Отпустив молодых артистов, режиссер Стружкин не торопился уходить. Адольф Ильич, отложив тяжелые очки в сторону, лениво курил и, щурясь, листал четвертый том собрания сочинений Гоголя.
В мертвой тишине раздалось сдержанное покашливание-вопрос. Не поворачивая головы, режиссер приветственно махнул рукой – проходите. Из темного зала на сцену медленно поднялся худой долговязый мужчина. Копна седых волос гостя резко контрастировала с букетом темно-красных роз, который он протянул режиссеру.
- Добрый вечер. Это – вам. Вы ведь главный режиссер?
- Добрый вечер. Чему обязан?
От посетителя несло больницей – этой неизменной смесью запахов йода, хлорки и чего-то кислого и тоскливого, нигде, кроме как в больнице, не господствующего. Из-под длинного плаща мужчины виднелись заляпанные грязью темные брюки. Обут он был в облезлые больничные тапочки.
Страшная догадка поразила режиссера. Ледяная игла страха проткнула его темя, скользнула вдоль позвоночника и вонзилась в левую ступню.
- Кто вы?
- Ваш благодарный зритель. Волею судеб – сегодня – в амплуа режиссера. Коллега, так сказать…
Стружкин приподнялся, но гость спокойно и сильно надавил правой рукой ему на плечо, вернув режиссера в кресло. Потом странный посетитель, как фокусник, вынул из кармана горсть муки.

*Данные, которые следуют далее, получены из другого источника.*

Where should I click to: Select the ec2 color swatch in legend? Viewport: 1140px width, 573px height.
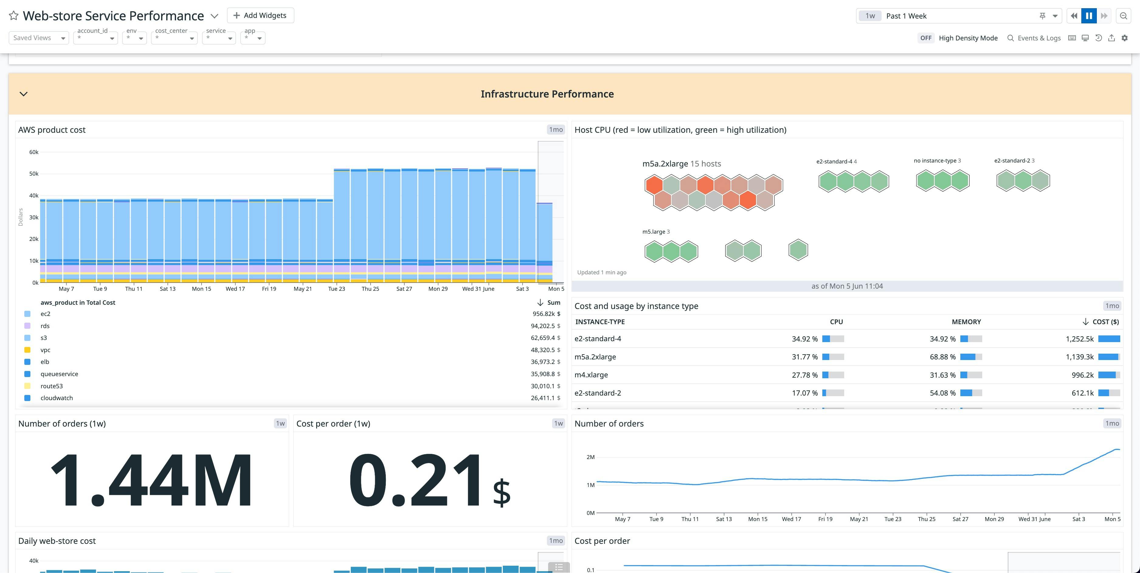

Парализованный ужасом Стружкин безмолвно наблюдал за действиями неожиданного визитера. Тот высыпал муку на голову режиссера, в секунду превратив его в поседевшего страдальца. Затем долговязый извлек на свет надорванный пакетик с кетчупом и брызнул содержимым прямо на пиджак режиссера. Кетчуп растекся кроваво-рыжей кляксой на серой ткани.
- Что вы делаете?! Что это значит?! Да для чего все это?! – сдавленно прошептал Стружкин.
- Для достоверности мизансцены, - великолепно артикулируя, поставленным голосом ответил незнакомец.
И достал из правого кармана плаща черный металлический предмет, тускло блеснувший в полумраке сцены. Напрасно говорят «черный зрачок ствола», машинально отметил режиссер. Никакой это не зрачок. Черная дыра. Так точнее.

***

Как обычно по вечерам, администраторша Тихонова смотрела телевизор в своем кабинете, что соседствовал со сценой. Когда за стеной раздался оглушительный выстрел, она даже не обратила на это внимания. Спецэффекты, которыми изобиловали постановки Адольфа Ильича Стружкина, давно приелись. И уже не раздражали.